There are two sides to the DRC litigation

Thursday 24th November 2011, 3:00PM GMT.

From Peter Grossman,
managing director, PG Hemisphere Associates, LLC.
I AM writing in response to your recent articles about my business, FG Hemisphere. You have now written many articles about our business and litigation against the Democratic Republic of Congo in Jersey.

Despite this, your paper has never once sought comment from us. I thought your readers might be interested in some of the additional issues involved, as neither the story nor the issues are as clear, uncomplicated and one-sided as your reporting would suggest.

I am constrained in what I can say about a matter in litigation, but I will say the following. First, we have tried to resolve this matter amicably with the DRC on numerous occasions over the past ten years.

We have even entered into four written settlement agreements over the years – all at very substantial discounts – including one last year where we spent several hundred thousand dollars preparing closing documentation, only to have the DRC walk away at the eleventh hour from the deal it had agreed.

Secondly, it is important to remember that these claims arise from an original claimant, Energoinvest, which went into the DRC, built electrical infrastructure worth many tens of millions of dollars and was not paid for this work. Energoinvest suffered its own tragedy during the Bosnian War and the company was very nearly destroyed in the process.

FG stepped in and provided the company with badly needed liquidity at a time when few if any others were equipped or prepared to do so. Vetted and approved by Energoinvest’s own counsel, we purchased these claims at fair market value. Given that these claims had not been paid in many years, that value was obviously less than the nominal amount outstanding, but that is the nature of any distressed asset purchase.

Providing a secondary market for claims of legitimate creditors like Energoinvest is fundamental to ensuring that private investment continues into high risk investment environments like the DRC. Moreover, we did not make the investment, as has been sometimes suggested, because the DRC was impoverished.

Rather, it appeared to us that the DRC was turning a corner politically, and that, in the long run, this development, combined with the country’s very abundant natural resources (now estimated to be worth 24 trillion dollars), would enable the country ultimately to resolve these claims at a fair and reasonable level.

The government can and does monetize these natural resources when it wants to. In the last two years alone, the DRC has sold state assets and concessions worth several billion dollars. We never expected, and have never demanded, 100% of the amount outstanding, or anything close to that. We are only in court now, reluctantly, because the DRC has been unwilling to complete any of the settlements that we have agreed over a ten year period.
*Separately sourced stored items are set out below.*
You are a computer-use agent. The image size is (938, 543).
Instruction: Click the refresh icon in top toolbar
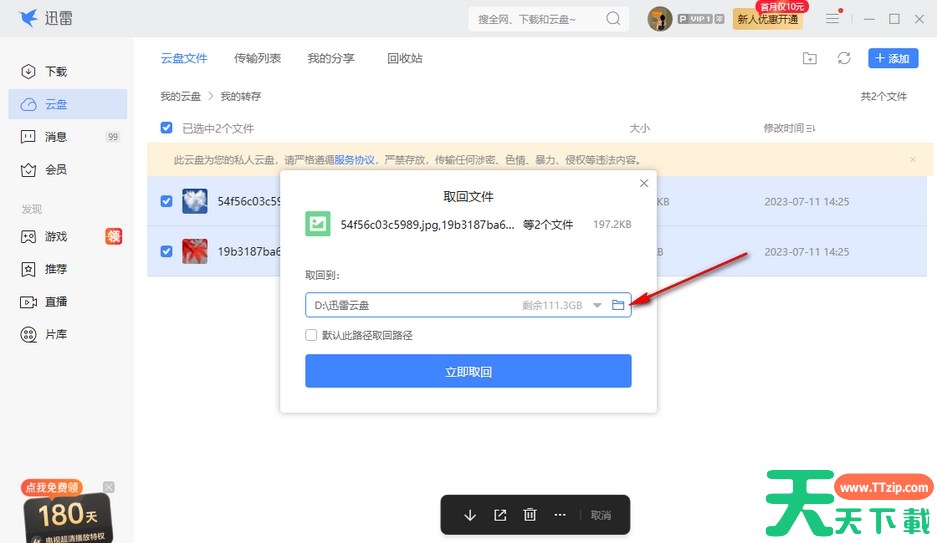(x=844, y=58)
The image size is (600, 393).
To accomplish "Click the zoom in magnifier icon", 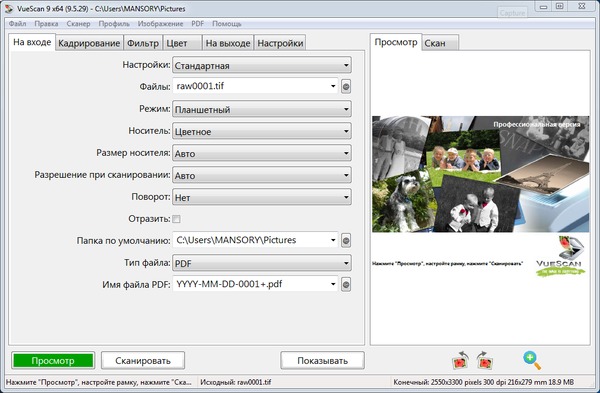I will click(x=532, y=360).
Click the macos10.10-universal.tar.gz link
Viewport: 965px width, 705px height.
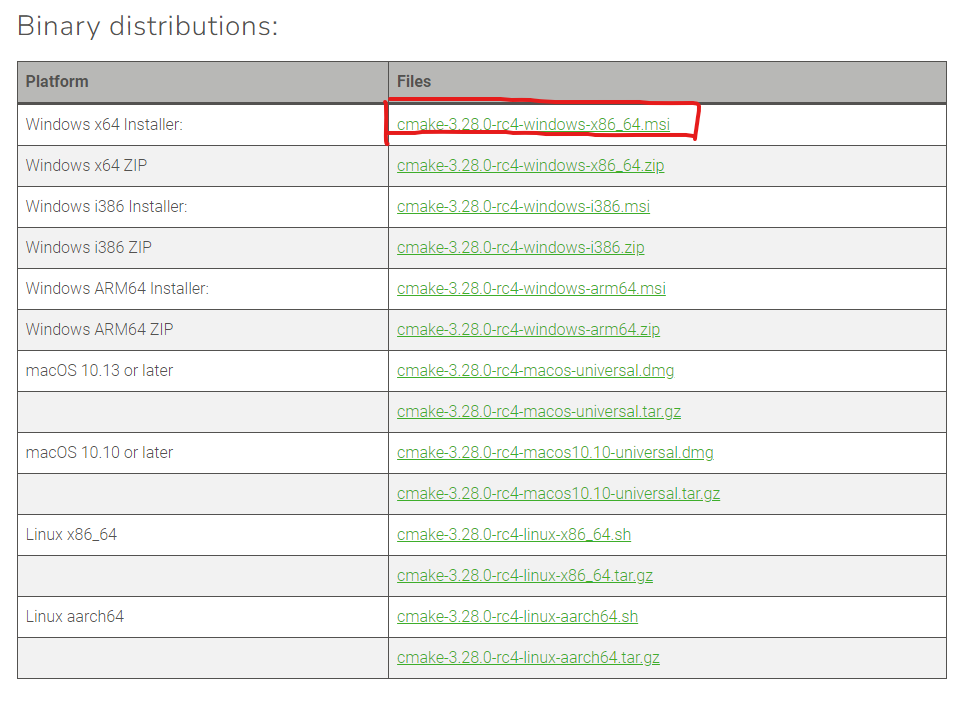click(558, 493)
We fully understand that the DRC confronts many serious problems. Unfortunately, retroactively diminishing the contractual entitlements of private creditors will not solve them.

That is only likely to make it even more difficult for countries like the DRC to raise capital and obtain investment in the future. While there is much to say on this subject, it is also important to point out that, under existing sovereign immunity law, we can only seize the commercial assets of the DRC.

That is, by law, we cannot seize assets that are earmarked for ‘sovereign’ purposes like development or poverty alleviation. The funds attached in Jersey are commercial assets of the DRC. These funds, even if released by the Jersey courts, would not be destined for the public treasury (where some portion might be used for poverty reduction), but rather will be deployed in mining-related activities.

Even if, hypothetically, the attached funds were to flow from the Jersey courts into the Congolese treasury, only about 22% of the DRC’s $7 billion 2011 budget is spent on housing, schooling, healthcare, or other social programs. So at best only 22% of any settlement paid to or recovery made by FG would be spent by the DRC on development or poverty reduction.

Thus the various examples given in recent press reports about what $100 million could do for development or poverty in the DRC are simply divorced from reality. And again, FG has never demanded a settlement at $100 million nor agreed settlements at anything close to that, and we are still prepared to settle this claim at a very substantial discount, as the DRC is well aware.

Finally, I would like quickly to address the suggestion in recent press reports that we were exploiting a ‘loophole’ by bringing our proceedings in Jersey in order to evade the UK’s Debt Relief Act of 2010. To begin with, we filed our action in Jersey in March 2009, a year before the UK law was passed.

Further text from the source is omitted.